Three years later, another card came in the mail. Inspection time again!

It was, ahem, a shitty job, but I wasn’t going to pay $250 to someone else to do the inspection again. I signed up for a free training session with the county and spent a morning in Friday Harbor learning how to do my own septic inspection. Got educated about the scum layer and the sludge layer and why two-ply toilet paper is better than one-ply (other than the fingers-break-through-thin-toilet-paper-and-nobody-wants-that factor). Hint: One-ply dissolves too quickly and can plug up the tiny tubes in your drainage field. (It still seems counterintuitive to me.)

The county septic-system overseer, a guy you might call the Grand Poobah of Poop, got my attention when he told us that our septic system was “the most expensive home appliance we would ever own.”

It’s true. If the septic system fails, we could face a bill of $20,000 to $40,000 to replace it. Oh, crap.

So I went to Lowe’s and got the prescribed lengths of PVC pipe and glued them together to fashion  a DIY sludge-and-scum measuring device. Did the numbers, sent in the report, and found that we were almost due for another pumpout, four years after the first.

P1300245
A truck from Rainbow Septic Service, of Anacortes, came on a barge to Center Island. It barely fit on our island’s roads.

We were on the cusp. But it was close enough that I contacted my friend the handyman, who put us on “his list.” At his arrangement, a while back a big tank truck came on a barge to Center Island and spent the afternoon gingerly navigating our cow-path roads to pump out the muck and mire generated by a half-dozen island homes, including ours. This time our bill was $1,100. (Everyone’s costs are going up, a guy’s gotta make a profit, that barge doesn’t come cheap, etc.)

I guess it’s better than the outhouse days. A few of those can still be seen, unpainted and unloved, tucked in forlorn thickets behind some of the island’s older cabins. I don’t think any are still in active use. And so far, I’ve not seen any of them tipped over on Halloween.

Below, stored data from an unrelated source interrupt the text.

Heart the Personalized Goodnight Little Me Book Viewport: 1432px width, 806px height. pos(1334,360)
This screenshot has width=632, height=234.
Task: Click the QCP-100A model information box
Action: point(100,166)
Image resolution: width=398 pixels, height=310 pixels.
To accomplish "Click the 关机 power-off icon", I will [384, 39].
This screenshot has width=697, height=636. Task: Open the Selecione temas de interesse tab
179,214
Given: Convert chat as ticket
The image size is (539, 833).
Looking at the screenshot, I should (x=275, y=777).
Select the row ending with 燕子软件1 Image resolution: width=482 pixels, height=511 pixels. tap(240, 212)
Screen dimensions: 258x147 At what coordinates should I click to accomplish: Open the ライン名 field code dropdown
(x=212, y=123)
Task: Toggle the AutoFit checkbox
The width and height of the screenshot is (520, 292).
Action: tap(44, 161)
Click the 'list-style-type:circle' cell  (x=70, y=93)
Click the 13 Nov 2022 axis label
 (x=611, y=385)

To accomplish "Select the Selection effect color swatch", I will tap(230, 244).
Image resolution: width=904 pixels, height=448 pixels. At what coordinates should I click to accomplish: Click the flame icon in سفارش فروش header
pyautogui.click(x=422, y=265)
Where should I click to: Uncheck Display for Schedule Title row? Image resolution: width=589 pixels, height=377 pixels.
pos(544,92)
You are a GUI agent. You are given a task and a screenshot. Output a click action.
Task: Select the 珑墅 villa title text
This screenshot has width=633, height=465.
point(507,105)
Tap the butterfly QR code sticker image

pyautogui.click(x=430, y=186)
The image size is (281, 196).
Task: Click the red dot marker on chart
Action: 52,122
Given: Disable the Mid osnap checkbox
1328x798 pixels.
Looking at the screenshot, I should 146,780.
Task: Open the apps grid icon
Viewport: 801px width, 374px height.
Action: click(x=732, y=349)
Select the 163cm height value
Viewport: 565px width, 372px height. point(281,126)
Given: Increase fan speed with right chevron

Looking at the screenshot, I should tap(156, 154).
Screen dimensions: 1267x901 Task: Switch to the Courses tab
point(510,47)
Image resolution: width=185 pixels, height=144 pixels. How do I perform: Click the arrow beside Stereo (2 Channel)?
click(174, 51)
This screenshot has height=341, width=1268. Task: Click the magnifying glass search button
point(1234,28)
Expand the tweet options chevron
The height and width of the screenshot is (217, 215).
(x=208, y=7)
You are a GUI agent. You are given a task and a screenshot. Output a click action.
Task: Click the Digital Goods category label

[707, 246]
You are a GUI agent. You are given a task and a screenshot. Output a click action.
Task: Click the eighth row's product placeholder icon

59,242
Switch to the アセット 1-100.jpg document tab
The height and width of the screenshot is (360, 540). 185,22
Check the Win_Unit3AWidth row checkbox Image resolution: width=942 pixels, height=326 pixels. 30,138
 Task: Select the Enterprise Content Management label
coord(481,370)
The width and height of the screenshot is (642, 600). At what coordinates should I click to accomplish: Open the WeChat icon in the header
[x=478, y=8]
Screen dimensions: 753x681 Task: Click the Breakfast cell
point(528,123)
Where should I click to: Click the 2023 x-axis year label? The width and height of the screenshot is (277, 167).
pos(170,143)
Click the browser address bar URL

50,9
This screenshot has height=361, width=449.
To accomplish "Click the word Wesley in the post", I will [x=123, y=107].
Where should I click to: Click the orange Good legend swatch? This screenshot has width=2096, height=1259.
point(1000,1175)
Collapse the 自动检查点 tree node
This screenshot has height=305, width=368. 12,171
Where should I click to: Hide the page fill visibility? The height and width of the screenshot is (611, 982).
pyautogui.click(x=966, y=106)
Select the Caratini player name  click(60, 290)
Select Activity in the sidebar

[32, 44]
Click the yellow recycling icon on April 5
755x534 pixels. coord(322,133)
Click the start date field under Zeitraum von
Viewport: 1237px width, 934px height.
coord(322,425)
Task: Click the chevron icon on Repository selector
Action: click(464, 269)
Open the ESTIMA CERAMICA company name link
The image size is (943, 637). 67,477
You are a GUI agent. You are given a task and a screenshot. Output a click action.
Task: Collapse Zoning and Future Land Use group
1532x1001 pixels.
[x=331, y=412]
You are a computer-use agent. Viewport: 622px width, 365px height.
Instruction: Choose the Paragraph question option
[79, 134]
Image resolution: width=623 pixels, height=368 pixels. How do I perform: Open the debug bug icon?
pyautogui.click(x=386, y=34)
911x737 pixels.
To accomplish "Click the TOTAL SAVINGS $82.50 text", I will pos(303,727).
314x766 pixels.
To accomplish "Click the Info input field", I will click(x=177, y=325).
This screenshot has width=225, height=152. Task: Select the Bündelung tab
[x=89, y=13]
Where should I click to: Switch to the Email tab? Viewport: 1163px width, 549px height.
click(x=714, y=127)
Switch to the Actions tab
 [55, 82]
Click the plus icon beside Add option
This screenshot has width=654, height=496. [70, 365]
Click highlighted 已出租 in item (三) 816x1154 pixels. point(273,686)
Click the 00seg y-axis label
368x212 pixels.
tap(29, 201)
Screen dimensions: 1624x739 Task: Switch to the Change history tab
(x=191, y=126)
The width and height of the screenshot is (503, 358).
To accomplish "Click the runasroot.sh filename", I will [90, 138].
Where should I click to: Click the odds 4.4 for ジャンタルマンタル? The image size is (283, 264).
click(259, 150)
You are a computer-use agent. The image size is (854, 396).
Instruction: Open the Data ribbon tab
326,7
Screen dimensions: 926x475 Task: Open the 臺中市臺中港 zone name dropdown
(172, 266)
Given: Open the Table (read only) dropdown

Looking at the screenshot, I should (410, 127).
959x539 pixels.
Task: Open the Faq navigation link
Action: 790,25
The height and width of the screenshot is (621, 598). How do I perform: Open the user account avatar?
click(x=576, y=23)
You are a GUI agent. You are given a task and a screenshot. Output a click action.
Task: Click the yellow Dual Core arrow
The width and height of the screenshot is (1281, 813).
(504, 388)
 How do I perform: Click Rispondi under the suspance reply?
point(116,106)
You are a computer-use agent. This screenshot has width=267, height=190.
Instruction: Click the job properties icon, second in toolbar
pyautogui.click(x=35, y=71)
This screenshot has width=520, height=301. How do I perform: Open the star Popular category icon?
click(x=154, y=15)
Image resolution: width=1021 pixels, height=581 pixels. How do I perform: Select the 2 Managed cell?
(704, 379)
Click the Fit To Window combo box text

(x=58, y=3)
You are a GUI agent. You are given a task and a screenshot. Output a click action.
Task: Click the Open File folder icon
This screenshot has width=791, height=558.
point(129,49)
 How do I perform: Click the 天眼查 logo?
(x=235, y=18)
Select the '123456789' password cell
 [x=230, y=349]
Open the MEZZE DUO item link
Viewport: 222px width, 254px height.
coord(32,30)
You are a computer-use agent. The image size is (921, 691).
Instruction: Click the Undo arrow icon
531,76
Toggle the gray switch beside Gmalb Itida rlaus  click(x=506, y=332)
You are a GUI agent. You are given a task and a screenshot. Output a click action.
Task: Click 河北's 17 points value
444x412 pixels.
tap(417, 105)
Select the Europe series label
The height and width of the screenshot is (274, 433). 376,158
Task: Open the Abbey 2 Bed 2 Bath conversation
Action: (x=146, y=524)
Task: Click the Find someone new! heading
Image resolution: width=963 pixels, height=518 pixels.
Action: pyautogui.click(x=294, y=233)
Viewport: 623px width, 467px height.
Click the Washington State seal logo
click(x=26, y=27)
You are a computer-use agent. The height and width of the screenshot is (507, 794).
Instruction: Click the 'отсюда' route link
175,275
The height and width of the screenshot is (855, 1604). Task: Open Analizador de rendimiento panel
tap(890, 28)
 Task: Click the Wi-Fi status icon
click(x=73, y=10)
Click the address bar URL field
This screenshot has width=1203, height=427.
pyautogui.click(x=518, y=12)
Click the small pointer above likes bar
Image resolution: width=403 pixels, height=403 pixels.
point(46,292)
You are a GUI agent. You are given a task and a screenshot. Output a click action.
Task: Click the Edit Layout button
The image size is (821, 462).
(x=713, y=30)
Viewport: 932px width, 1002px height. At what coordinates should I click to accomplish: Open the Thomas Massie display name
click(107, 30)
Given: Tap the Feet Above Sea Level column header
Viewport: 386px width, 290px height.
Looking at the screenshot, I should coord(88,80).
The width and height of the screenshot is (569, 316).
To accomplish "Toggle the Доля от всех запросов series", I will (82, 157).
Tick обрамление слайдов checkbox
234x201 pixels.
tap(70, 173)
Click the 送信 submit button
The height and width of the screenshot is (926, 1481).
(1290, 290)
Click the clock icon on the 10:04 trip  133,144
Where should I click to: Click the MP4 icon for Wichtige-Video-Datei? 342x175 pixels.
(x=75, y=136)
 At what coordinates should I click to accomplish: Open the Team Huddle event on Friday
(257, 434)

But you know, things do get kind of slow around here in October… 1-anchor

 

 

4 thoughts on “Some things about life stink, no matter where you live

  1. Oh! Bro! Suck up the shame man! __It’s always there just when you think you don’t have to have the bilge pumped anymore. We have a septic tank down here…will have to check with Doug make sure he’s not putting the notices in the circular file …not the porcelain one…ahem…ass well. During my humbling experience at Cloud Mountain retreat center….I had to climb under the visiting teacher’s cabin and clean out the composting toilet every now and then. But I think it had a heating element that dried everything up….stop me or edit me if this is a family site…but then again the teachers frequently acted as if their ____didn’t stink. I know the food there stunk….hmm.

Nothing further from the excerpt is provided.